8) Handle nicht nur mit dem Verstand

Handle mit dem Herzen.

Spürst du, dass es deinem Kind nicht gut tut, obwohl es alle für richtig halten?

Dann lass es.

Schütze dein Kind und schick die anderen zum Henker (RW).

9) Bitte, keine Angeberei

Dein Kind kann etwas, was andere Asperger-Kinder nicht können?

Super.

Schreib es dir nicht auf die Fahne (RW).

Hilf denen, die es erreichen wollen, aber noch nicht können.

Und sei es nur ​in Gedanken.

10) Vergeude deine Stimme nicht

Wenn du sprechen oder schreiben kannst, dann nutze dieses Geschenk.

Nutze es für die, die für sich selbst nicht sprechen können.

Sie haben viel zu erzählen. Sie brauchen nur eine Stimme.

Vielleicht ist es deine.

11) Lass die Finger von fragwürdigen Therapien

Wenn dein Kind die Therapie hasst, dann höre auf das Kind.
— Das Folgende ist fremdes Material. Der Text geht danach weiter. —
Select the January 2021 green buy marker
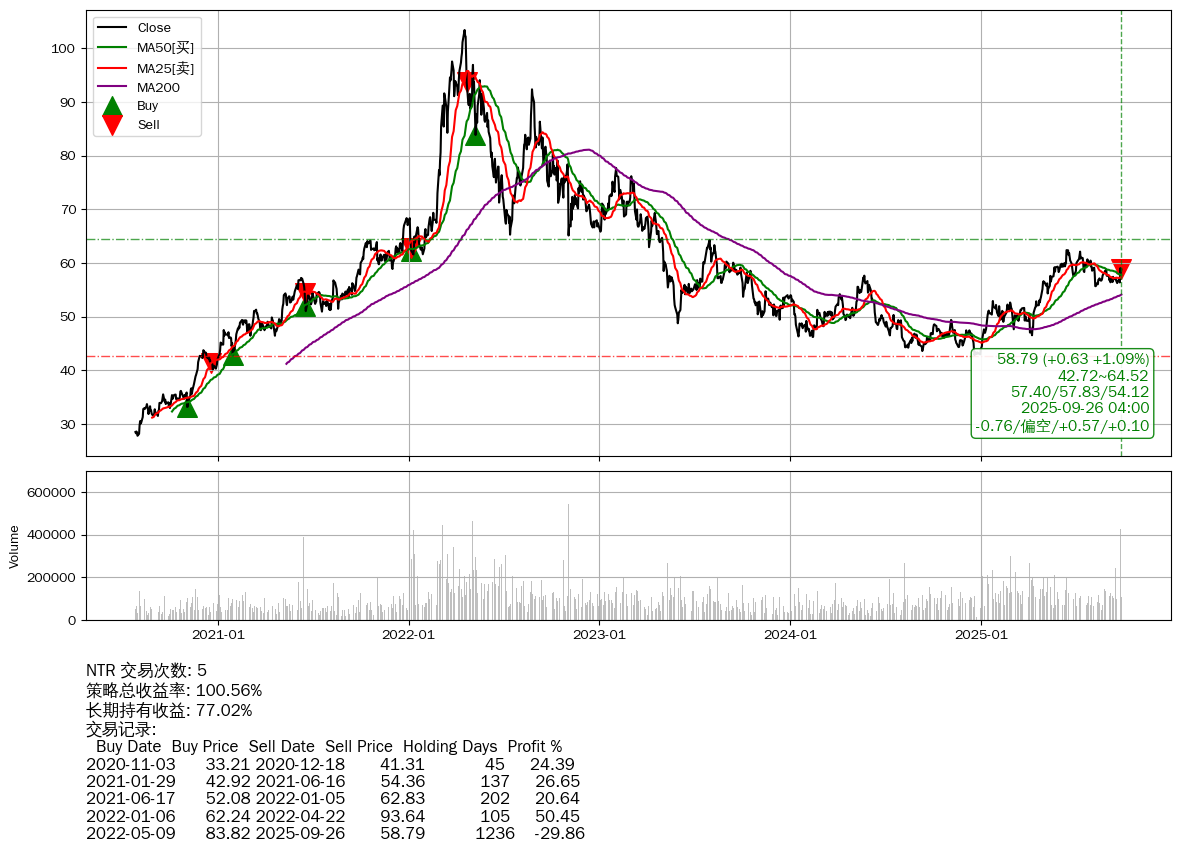The image size is (1180, 852). [232, 355]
Nicht jede Therapie ist nützlich.

Dein Kind spürt es am besten.

12) Hör auf zu erklären

Manche Kunden muss man dumm gehen lassen“, sagte eine bekannte Kassiererin von mir.

Soll heißen, nicht jeder hat das Zeug zum Verstehen, was Autismus ist.

Und noch weniger, was es nicht ist.

13) Hör auf, es allen recht machen zu wollen

Willst du, dass dich alle Menschen lieben, musst du lernen, dich zu verstellen.

Und doch werden sie nicht dich lieben, sondern dein Schauspiel.

Lass die Leute reden. Achte nur auf das, was dir und deinem Kind gut tut.

Alles andere ist unwichtig.

14) Glaube nicht an Perfektion

Es gibt nicht den richtigen Weg für alle autistischen Kinder.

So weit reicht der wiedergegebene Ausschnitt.